И, как доказательство того, что я прав, говоря о многих участниках дискуссии, – последняя фраза:
«КТО ЧТО НИ ГОВОРИ, А ПОДОБНЫЕ ПРОИСШЕСТВИЯ БЫВАЮТ НА СВЕТЕ, РЕДКО, НО БЫВАЮТ».
Вот какой уровень литературы.
И есть ли уровень выше?
Есть!!!
И знаете у кого?
У… Гоголя же. В его удивительной «Шинели».
Вы, наверное, испугались, что я буду пересказывать и рассуждать о «Шинели»? Нет. Ведь больше, чем написано об этом произведении Гоголя, уже трудно себе представить.
И то, на что я хочу обратить ваше внимание, – лишь несколько деталей, которые свидетельствуют о сверхгениальности Гоголя.

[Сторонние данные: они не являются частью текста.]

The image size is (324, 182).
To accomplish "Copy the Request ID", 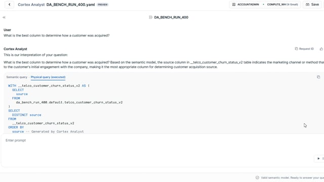I will click(x=296, y=49).
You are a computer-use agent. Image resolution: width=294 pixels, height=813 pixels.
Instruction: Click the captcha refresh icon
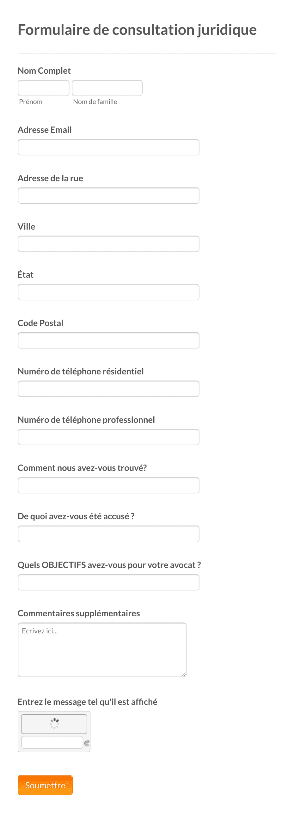pos(87,743)
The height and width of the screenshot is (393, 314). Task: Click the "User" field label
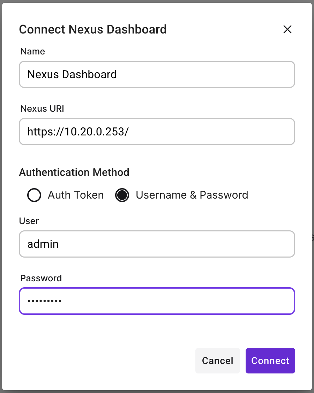click(x=30, y=221)
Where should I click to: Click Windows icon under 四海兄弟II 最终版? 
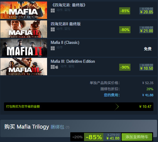[x=53, y=30]
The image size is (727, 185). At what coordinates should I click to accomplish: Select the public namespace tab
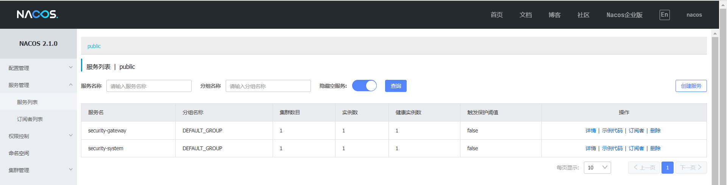(94, 46)

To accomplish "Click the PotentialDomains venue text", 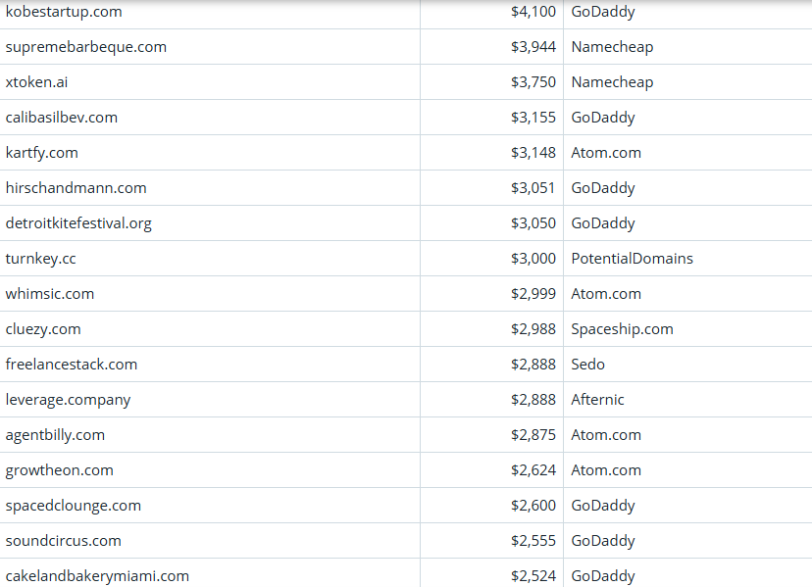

«Родился Акакий Акакиевич против ночи, если только не изменяет память, на 23 марта. Покойница матушка, чиновница и очень хорошая женщина, расположилась, как следует, окрестить ребенка».

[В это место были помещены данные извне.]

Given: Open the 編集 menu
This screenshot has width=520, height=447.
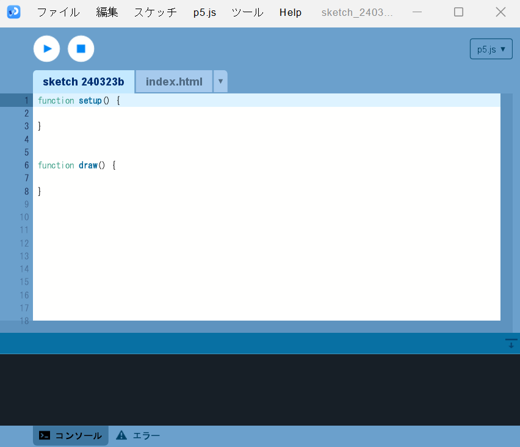Looking at the screenshot, I should pyautogui.click(x=107, y=12).
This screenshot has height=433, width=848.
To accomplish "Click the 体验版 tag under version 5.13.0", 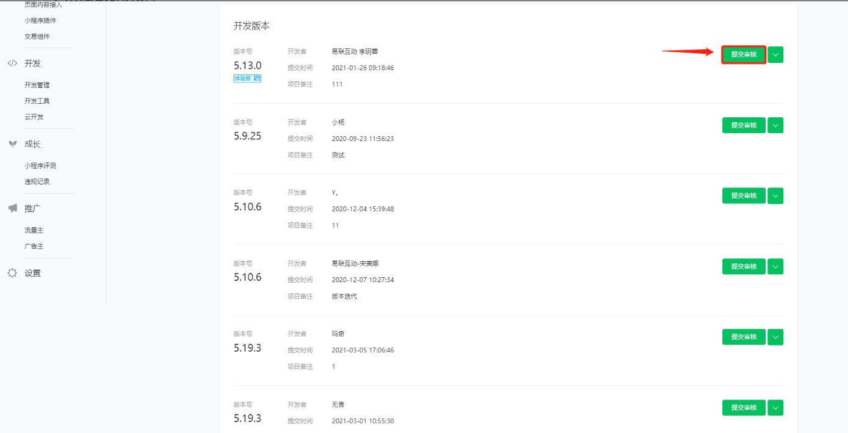I will pos(243,78).
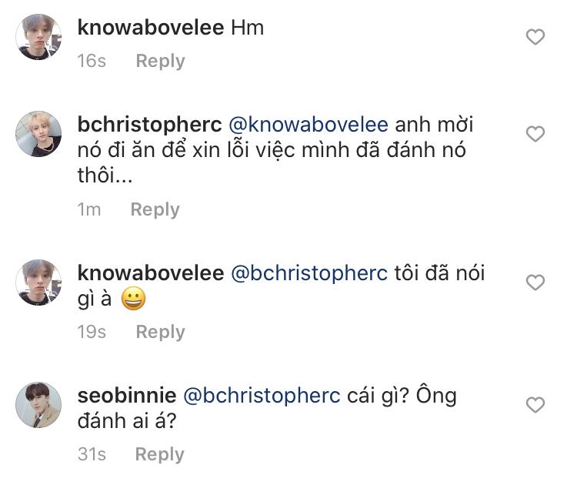
Task: Tap the heart on bchristopherc's comment
Action: pyautogui.click(x=534, y=135)
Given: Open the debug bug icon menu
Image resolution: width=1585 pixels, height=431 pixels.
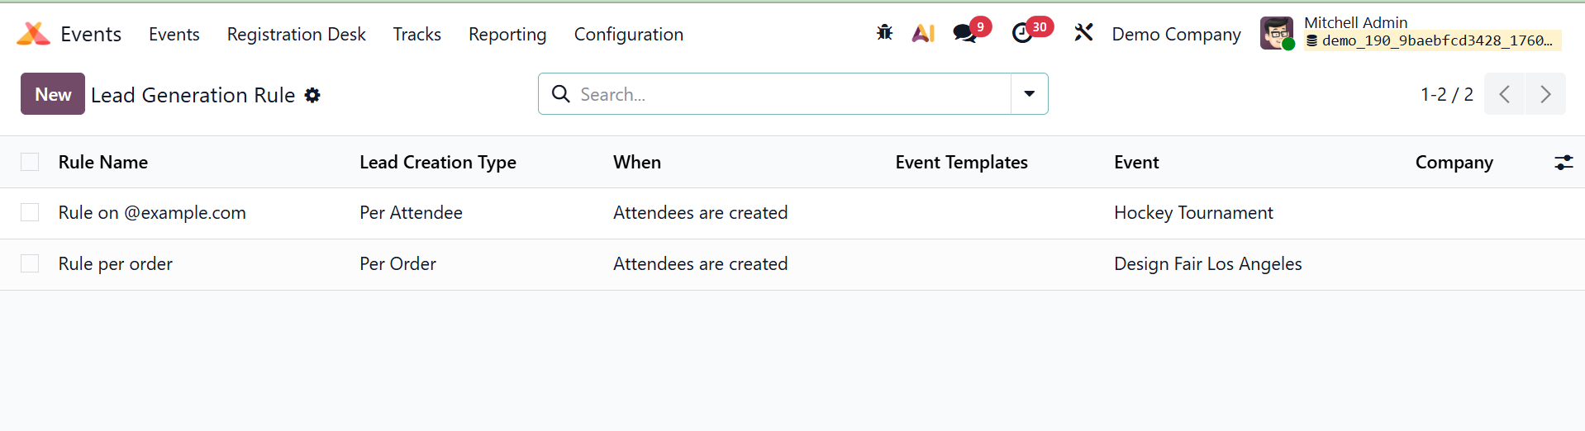Looking at the screenshot, I should pyautogui.click(x=884, y=33).
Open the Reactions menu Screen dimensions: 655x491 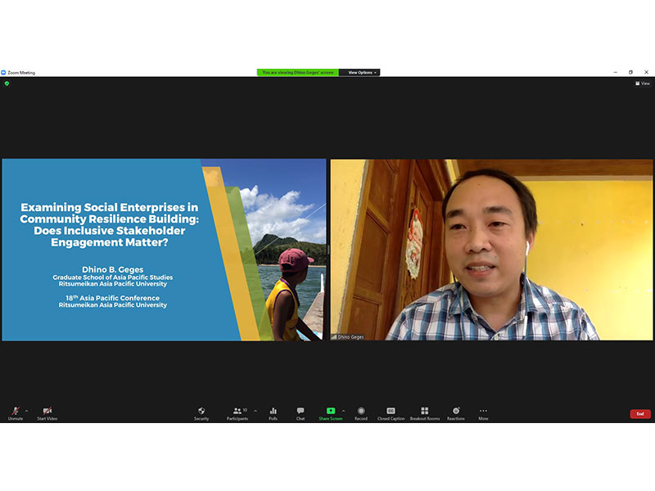pyautogui.click(x=456, y=412)
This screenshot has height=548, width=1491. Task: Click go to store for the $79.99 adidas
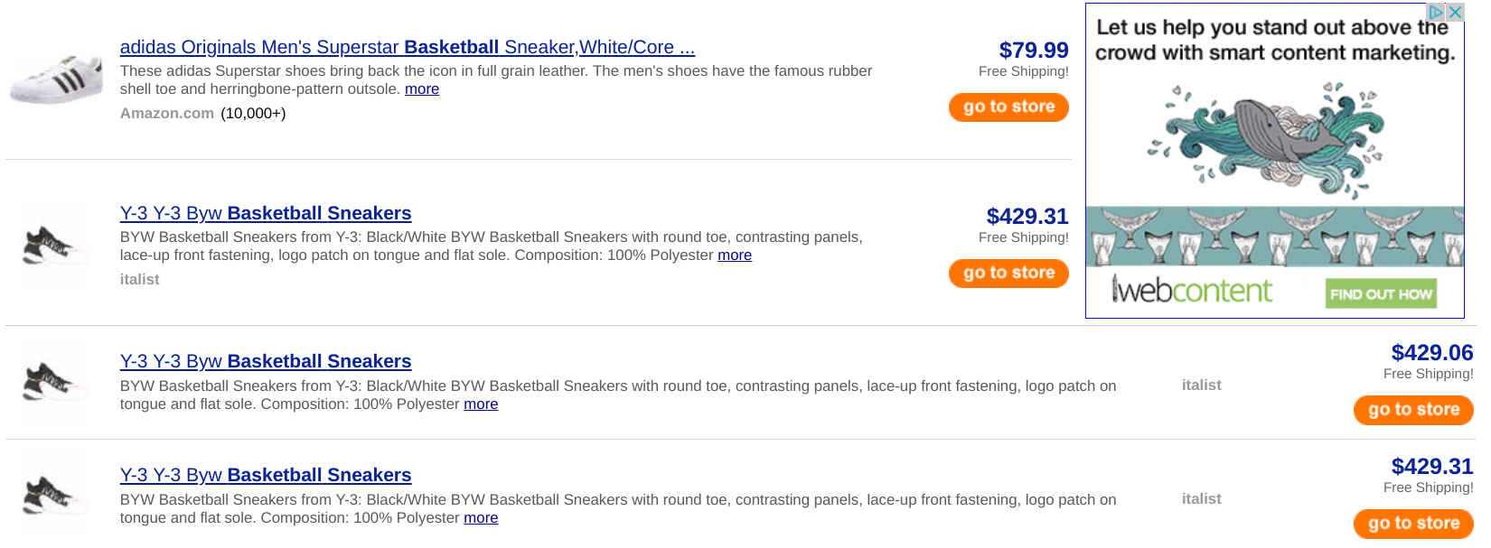click(1008, 107)
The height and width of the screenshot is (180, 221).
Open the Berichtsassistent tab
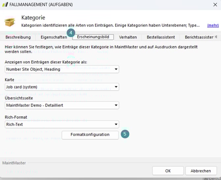pyautogui.click(x=199, y=37)
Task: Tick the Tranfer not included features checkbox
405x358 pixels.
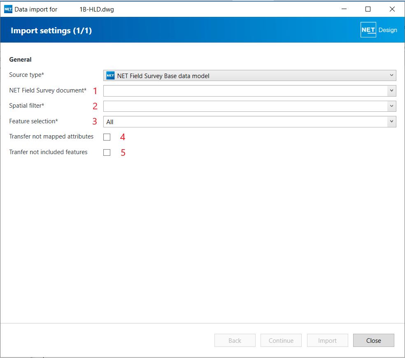Action: point(107,152)
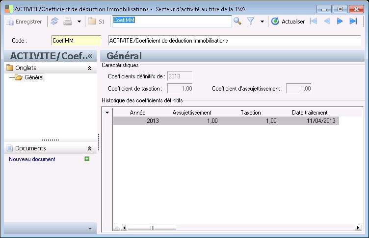Click the refresh arrows icon beside Enregistrer
Screen dimensions: 369x238
[x=54, y=21]
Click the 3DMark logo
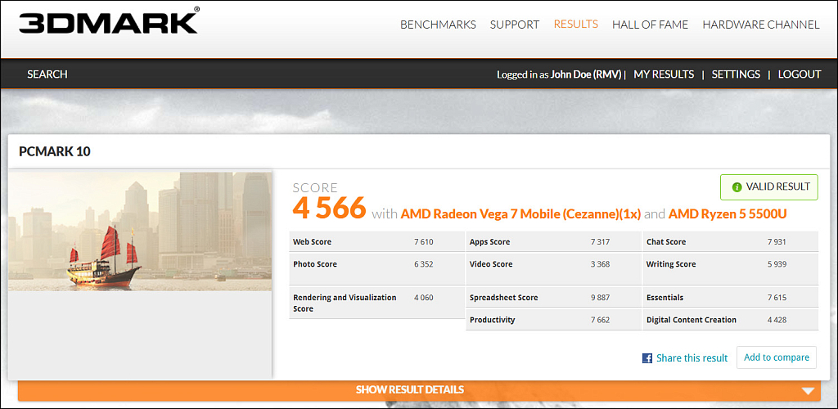 109,23
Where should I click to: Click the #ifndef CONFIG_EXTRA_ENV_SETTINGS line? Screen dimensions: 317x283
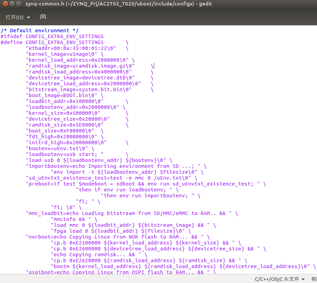click(52, 36)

Возникает вопрос: почему «покойница матушка», а не «роженица»? Да, наверное, все просто – к тому времени, когда нам рассказывают эту историю, прошло много лет и матушка Акакия Акакиевича уже умерла. В русском языке допускается такой оборот, не часто, но допускается. Например, «покойница говорила».
Хотя в этом случае, когда женщина рожает, вряд ли стоит называть ее покойницей.

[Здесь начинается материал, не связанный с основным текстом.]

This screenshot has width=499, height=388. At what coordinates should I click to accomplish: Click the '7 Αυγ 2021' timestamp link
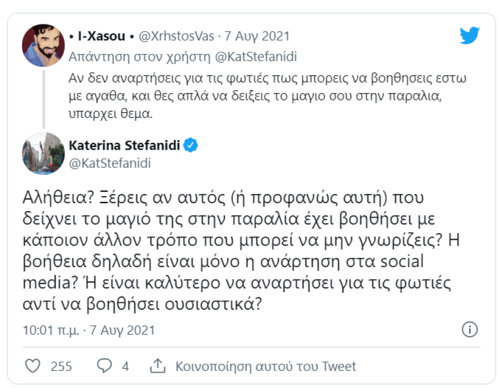click(257, 35)
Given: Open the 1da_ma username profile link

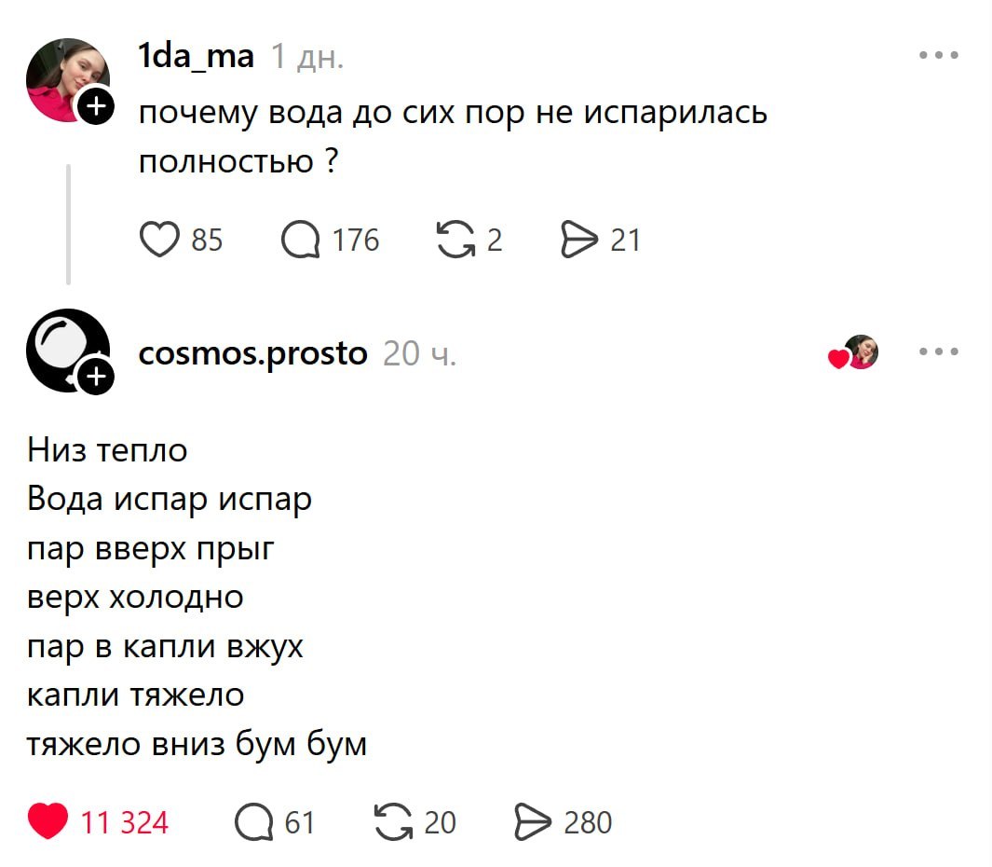Looking at the screenshot, I should click(196, 57).
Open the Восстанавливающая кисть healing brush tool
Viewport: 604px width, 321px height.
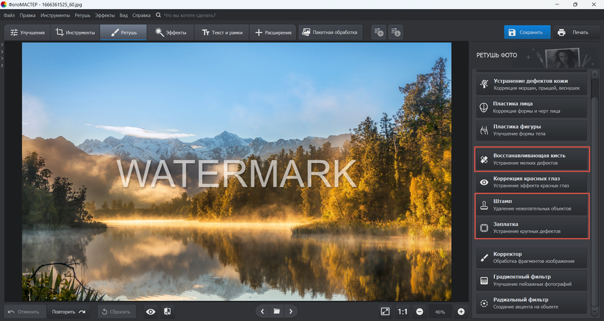531,159
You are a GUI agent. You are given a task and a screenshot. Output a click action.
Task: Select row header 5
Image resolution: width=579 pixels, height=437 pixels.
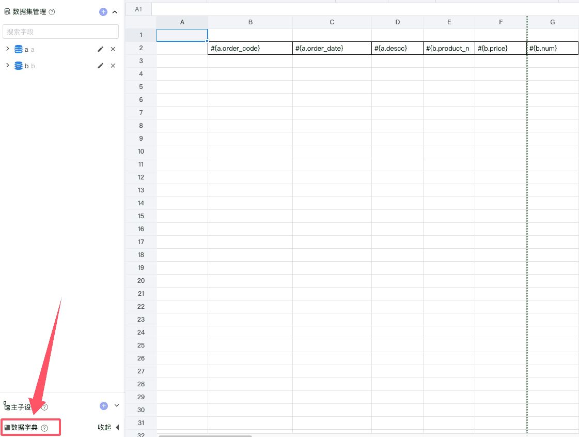[x=140, y=87]
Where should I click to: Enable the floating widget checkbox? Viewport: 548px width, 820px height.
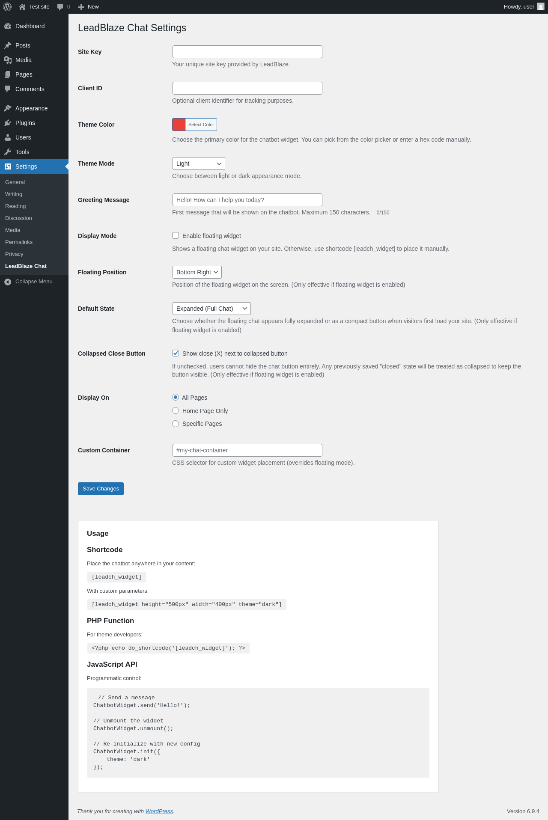176,235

Правда, чудачества Гоголя всем известны. Но вот далее:
«Родительнице предоставили на выбор любое из трех (имен. – М.К.), какое она хочет выбрать: Моккия, Соссия или назвать ребенка во имя мученика Хоздазата. “Нет, – подумала покойница (выделение всюду мое. – М.К.), – имена-то все такие”».
Ну не бред ли? Речь опять идет о покойнице, да которая еще к тому же и «подумала»!
Смиримся по той же причине, ибо ко времени рассказа матушка мертва, а Гоголь – чудак. Читаем дальше:
«Чтобы угодить ей, развернули календарь в другом месте: вышли опять три имени: Трифилий, Дула и Варахасий. “Вот это наказанье”, – проговорила старуха».
Что-о-о? Где старуха? Какая старуха? Она же только что родила ребенка! Может, описка у Гоголя? Читаем дальше:
«Еще переворотили страницу – вышли: Павенкахий и Вахтисий. “Ну уж я вижу, – сказала старуха, – что, видно, его такая судьба. Уж, если так, пусть лучше будет называться как и отец его. Отец был Акакий, так пусть и сын будет Акакий”».
Совсем с ума сошел Гоголь! Мало того что у новорожденного мать «старуха» и «покойница», так еще и отец у него БЫЛ.
От кого же родился ребенок, и у кого родился ребенок (Акакий Акакиевич)?
Это ли не театр абсурда? Он самый.
Но и не только абсурда, но еще и символизма. Потому что объяснение двум покойникам есть. Нужно только внимательнее прочитать дальше.
Акакий Акакиевич уже работает чиновником для письма в департаменте:
«Сколько ни переменялось директоров и всяких начальников, его видели все на одном и том же месте, в том же положении, в той же самой должности, тем же чиновником для письма, так что потом уверились, что он, видимо, так и родился на свет совершенно готовым, в вицмундире и с лысиной на голове».
Вот он, гоголевский абсурдизм, переходящий в символизм. Акакий Акакиевич родился «в вицмундире и с лысиной на голове».
Он родился как персонаж. И когда он родился, отца уже давно не было, а мать была старухой.
И персонаж этот – ключ ко всем будущим героям Достоевского, к театру абсурда, к латиноамериканскому роману, к экзистенциализму, к роману «потока сознания».
Мы немного поговорили об одном писателе, представляющем русскую литературу.
Но вы хорошо знаете, сколько великих писателей дала планете наша русская культура.
Она оказала воздействие на всю последующую музыку, театр, литературу, отношение к искусству.
Она научила мир воспринимать искусство не как милое времяпровождение, но как грандиозную силу самосознания, как космичность и одновременно – как величайшую пластику.
Вот почему моя ненависть к советской власти в сочетании с преклонением перед русской культурой завязала очень сложный узел моего отношения к Родине.